From the Guidelines
Infections trigger atrial fibrillation through a complex interplay of inflammation, autonomic dysregulation, and metabolic derangements that alter atrial electrophysiology and create an arrhythmogenic substrate. The most recent and highest quality study 1 highlights the role of inflammation in inducing atrial fibrillation, with lymphomononuclear inflammatory infiltrates found in atrial biopsies from patients with atrial fibrillation. This inflammatory response can alter atrial electrophysiology by affecting ion channels and gap junctions, creating an arrhythmogenic substrate.
The study 1 also notes that inflammatory markers such as C-reactive protein, interleukin (IL)-1β, 2,6, and 8, and TNF-α increase in patients with or at increased risk of postoperative atrial fibrillation. Furthermore, the activity of the NLRP3 inflammasome in atrial cardiomyocytes increases in patients with paroxysmal atrial fibrillation.

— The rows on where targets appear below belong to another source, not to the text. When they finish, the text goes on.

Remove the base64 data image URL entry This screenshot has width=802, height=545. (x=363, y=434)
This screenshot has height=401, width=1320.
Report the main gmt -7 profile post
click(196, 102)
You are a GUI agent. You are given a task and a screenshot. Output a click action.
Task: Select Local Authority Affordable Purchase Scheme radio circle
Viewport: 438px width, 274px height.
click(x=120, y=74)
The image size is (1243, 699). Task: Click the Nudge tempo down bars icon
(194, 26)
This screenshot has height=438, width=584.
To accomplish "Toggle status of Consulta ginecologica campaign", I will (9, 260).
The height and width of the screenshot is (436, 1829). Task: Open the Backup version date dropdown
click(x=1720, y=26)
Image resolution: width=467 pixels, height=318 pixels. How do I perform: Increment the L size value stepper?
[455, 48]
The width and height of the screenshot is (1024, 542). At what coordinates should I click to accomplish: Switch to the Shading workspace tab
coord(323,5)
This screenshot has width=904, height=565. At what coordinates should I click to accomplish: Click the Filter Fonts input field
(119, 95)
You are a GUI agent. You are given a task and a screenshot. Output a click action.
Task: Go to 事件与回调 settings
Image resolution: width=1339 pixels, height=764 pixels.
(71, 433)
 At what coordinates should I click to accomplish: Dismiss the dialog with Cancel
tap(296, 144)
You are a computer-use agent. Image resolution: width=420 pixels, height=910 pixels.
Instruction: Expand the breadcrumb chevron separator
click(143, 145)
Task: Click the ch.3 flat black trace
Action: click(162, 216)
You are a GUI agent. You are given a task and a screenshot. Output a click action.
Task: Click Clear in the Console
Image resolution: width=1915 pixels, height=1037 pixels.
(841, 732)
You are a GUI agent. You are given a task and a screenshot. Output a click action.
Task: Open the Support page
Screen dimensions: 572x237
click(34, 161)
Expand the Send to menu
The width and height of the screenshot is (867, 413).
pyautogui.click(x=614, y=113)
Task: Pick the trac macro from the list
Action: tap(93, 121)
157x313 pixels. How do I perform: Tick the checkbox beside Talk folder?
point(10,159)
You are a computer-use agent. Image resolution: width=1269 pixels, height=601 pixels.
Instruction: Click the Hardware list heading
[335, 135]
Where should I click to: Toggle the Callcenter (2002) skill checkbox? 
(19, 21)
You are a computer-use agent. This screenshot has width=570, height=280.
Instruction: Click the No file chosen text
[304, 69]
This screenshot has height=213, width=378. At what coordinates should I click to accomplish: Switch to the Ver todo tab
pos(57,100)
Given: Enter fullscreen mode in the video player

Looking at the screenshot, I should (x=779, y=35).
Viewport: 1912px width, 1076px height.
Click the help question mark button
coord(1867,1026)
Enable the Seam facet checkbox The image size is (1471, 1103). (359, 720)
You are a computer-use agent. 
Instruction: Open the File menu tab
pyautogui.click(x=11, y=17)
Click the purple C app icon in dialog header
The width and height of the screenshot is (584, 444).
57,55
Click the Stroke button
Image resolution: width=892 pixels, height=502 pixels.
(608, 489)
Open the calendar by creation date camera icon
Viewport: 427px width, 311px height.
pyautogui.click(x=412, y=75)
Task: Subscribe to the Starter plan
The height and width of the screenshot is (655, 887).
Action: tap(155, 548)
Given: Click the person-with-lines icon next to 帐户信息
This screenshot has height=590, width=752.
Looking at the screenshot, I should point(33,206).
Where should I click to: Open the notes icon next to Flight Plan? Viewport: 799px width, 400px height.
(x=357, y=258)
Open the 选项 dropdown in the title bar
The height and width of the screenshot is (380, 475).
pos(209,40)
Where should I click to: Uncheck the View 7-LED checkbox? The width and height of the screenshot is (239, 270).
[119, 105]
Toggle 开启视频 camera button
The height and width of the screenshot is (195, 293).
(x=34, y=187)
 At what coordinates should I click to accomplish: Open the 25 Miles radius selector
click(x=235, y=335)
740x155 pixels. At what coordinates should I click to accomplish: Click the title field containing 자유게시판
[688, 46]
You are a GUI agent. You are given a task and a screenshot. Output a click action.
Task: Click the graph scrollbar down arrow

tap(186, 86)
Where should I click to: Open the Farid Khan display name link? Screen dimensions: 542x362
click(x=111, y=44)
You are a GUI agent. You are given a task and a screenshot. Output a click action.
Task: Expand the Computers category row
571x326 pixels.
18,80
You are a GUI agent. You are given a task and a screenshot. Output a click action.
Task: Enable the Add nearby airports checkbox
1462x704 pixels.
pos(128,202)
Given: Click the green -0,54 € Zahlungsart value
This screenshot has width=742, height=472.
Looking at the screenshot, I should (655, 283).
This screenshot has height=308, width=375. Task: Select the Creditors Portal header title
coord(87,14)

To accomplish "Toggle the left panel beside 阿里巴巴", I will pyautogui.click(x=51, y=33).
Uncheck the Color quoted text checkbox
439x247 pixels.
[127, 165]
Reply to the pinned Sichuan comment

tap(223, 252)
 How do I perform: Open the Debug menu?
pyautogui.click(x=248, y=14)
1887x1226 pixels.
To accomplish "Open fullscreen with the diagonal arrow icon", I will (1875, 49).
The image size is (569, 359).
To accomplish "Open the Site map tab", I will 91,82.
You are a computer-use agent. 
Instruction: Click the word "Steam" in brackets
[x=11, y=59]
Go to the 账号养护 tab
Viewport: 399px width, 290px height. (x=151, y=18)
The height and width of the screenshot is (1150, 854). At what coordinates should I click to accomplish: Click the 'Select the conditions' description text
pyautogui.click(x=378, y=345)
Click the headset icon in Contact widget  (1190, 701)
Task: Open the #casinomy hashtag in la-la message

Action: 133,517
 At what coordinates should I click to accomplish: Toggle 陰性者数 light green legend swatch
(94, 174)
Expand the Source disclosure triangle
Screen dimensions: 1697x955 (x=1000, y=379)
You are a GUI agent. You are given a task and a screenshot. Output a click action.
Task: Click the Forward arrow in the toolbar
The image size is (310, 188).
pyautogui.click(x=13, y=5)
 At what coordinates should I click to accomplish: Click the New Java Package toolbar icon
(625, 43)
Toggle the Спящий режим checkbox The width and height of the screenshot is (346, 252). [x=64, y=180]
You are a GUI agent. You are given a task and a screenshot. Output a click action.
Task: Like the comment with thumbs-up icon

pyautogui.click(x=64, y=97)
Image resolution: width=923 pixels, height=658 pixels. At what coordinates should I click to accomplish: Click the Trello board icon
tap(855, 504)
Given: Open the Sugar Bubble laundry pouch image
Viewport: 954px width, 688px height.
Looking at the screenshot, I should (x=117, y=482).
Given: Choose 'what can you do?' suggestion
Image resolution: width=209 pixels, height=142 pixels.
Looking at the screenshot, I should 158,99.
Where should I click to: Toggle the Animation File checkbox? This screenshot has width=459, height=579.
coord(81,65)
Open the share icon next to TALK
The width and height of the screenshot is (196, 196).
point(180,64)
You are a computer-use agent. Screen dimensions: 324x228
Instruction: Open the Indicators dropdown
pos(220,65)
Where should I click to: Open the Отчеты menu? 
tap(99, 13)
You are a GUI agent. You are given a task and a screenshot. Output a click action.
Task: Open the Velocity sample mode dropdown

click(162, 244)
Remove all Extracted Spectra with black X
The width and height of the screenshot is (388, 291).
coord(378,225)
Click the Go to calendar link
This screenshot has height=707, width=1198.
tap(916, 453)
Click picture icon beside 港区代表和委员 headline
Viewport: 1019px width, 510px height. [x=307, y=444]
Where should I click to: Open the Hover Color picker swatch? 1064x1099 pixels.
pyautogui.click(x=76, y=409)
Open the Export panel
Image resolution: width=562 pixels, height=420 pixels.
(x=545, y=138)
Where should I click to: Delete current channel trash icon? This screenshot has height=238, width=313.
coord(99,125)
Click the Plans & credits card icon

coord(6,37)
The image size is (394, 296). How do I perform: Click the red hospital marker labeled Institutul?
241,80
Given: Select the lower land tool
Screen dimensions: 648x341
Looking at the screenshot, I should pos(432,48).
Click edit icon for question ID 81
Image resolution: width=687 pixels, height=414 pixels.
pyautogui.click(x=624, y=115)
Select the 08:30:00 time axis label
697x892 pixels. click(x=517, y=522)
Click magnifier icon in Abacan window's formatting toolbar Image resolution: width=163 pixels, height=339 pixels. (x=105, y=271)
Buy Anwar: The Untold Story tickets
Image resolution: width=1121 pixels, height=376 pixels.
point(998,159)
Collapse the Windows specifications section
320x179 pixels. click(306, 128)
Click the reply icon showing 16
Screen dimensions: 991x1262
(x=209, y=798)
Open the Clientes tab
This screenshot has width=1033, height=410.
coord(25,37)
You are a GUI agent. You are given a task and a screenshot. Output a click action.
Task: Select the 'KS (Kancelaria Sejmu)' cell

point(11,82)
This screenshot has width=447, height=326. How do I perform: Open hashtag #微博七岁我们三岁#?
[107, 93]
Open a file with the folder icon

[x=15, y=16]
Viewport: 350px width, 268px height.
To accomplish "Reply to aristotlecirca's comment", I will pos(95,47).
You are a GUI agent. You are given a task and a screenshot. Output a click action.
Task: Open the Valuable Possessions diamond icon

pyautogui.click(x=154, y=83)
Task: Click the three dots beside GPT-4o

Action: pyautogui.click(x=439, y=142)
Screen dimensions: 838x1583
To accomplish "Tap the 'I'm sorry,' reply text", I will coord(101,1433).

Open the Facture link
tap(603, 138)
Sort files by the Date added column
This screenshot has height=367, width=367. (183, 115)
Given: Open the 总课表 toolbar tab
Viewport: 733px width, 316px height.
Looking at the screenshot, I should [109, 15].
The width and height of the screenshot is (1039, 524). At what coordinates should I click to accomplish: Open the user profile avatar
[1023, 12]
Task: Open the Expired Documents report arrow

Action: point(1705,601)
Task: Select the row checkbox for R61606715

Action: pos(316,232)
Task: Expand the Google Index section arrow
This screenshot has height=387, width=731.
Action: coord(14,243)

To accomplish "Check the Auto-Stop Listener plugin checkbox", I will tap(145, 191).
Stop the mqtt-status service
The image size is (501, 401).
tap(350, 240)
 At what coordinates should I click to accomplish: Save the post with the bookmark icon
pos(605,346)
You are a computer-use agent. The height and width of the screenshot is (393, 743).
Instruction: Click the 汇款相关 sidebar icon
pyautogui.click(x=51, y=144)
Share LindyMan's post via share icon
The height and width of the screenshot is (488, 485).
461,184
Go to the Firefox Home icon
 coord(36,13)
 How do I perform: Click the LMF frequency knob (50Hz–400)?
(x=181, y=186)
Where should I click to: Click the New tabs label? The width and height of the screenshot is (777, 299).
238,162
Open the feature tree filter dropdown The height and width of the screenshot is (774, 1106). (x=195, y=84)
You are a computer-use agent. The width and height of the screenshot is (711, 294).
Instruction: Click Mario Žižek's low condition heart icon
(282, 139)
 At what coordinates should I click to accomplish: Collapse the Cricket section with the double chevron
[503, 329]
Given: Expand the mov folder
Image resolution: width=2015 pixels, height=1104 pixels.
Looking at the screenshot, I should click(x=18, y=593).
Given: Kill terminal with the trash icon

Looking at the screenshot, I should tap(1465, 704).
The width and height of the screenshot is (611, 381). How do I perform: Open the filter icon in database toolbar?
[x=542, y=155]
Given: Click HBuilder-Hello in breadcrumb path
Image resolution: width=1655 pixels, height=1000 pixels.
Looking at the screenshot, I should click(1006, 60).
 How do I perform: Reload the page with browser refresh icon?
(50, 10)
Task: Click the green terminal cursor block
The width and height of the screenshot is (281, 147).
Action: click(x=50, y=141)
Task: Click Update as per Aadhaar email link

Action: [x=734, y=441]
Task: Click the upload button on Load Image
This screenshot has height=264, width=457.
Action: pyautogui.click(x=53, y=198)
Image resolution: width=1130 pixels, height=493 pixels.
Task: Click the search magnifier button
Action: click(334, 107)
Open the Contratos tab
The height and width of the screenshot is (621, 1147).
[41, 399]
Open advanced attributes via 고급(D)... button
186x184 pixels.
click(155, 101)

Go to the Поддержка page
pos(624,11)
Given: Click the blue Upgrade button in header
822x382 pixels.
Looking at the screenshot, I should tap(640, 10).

In addition to inflammation, infections also activate the sympathetic nervous system, increasing catecholamine levels that enhance automaticity and trigger atrial ectopic beats 1. The resulting tachycardia and increased cardiac demand can lead to atrial stretch and remodeling.
Other factors that contribute to the development of atrial fibrillation during infections include metabolic disturbances such as hypoxemia, electrolyte abnormalities (particularly hypokalemia and hypomagnesemia), and acid-base imbalances that further destabilize cardiac electrical activity 1.
In patients with pre-existing cardiac disease or structural abnormalities, these infection-induced changes can more readily precipitate atrial fibrillation. The combination of inflammation, autonomic dysregulation, hemodynamic stress, and metabolic derangements creates the perfect storm for triggering and sustaining atrial fibrillation during infectious states.
Key mechanisms involved in the pathophysiology of infection-induced atrial fibrillation include:
- Inflammation and oxidative stress
- Autonomic dysregulation
- Metabolic derangements
- Atrial stretch and remodeling
- Alterations in ion channels and gap junctions
These mechanisms are supported by the most recent and highest quality studies 1, which highlight the complex interplay of factors that contribute to the development of atrial fibrillation during infections.
From the Research
Pathophysiology of Atrial Fibrillation
The pathophysiology of atrial fibrillation (AF) is complex and multifactorial. Infections can trigger AF through various mechanisms, including:
- Inflammation: Infections can lead to inflammation, which plays a significant role in the onset and recurrence of AF 2, 3, 4, 5, 6.
- Electrical and structural remodeling: Inflammation causes and accelerates the electrical and structural remodeling of the atria, leading to the formation of an AF substrate 3, 6.
- Pro-inflammatory cytokines: Inflammatory molecules, such as pro-inflammatory cytokines, enhance the AF substrate and maintain AF, forming a vicious cycle 3, 6.
Role of Inflammation
Inflammation is a key driver of AF, and multiple markers of inflammation have been shown to be elevated in AF patients 4, 5, 6. The inflammatory cascade induces fibrotic changes in the myocardium, an arrhythmogenic process that stimulates further inflammation 6. The nidus of inflammation is not clear but seems to be related to the pulmonary veins 6.
Bacterial Infections
Certain bacterial infections, such as Helicobacter pylori and Chlamydia pneumoniae, have been hypothesized to be involved in the pathogenesis of AF 4. Chronic bacterial infection is the most likely event to initiate and maintain an inflammatory process, leading to AF.
Therapeutic Implications
Current therapeutic approaches to AF have high recurrence rates and no life prolongation value 5. Addressing the fundamental mechanisms of AF initiation and maintenance, including inflammation, may lead to the development of new therapeutic strategies for AF 3, 5, 6. Biological agents and immunomodulators that inhibit the inflammatory cascade are being explored as potential treatments for AF 6.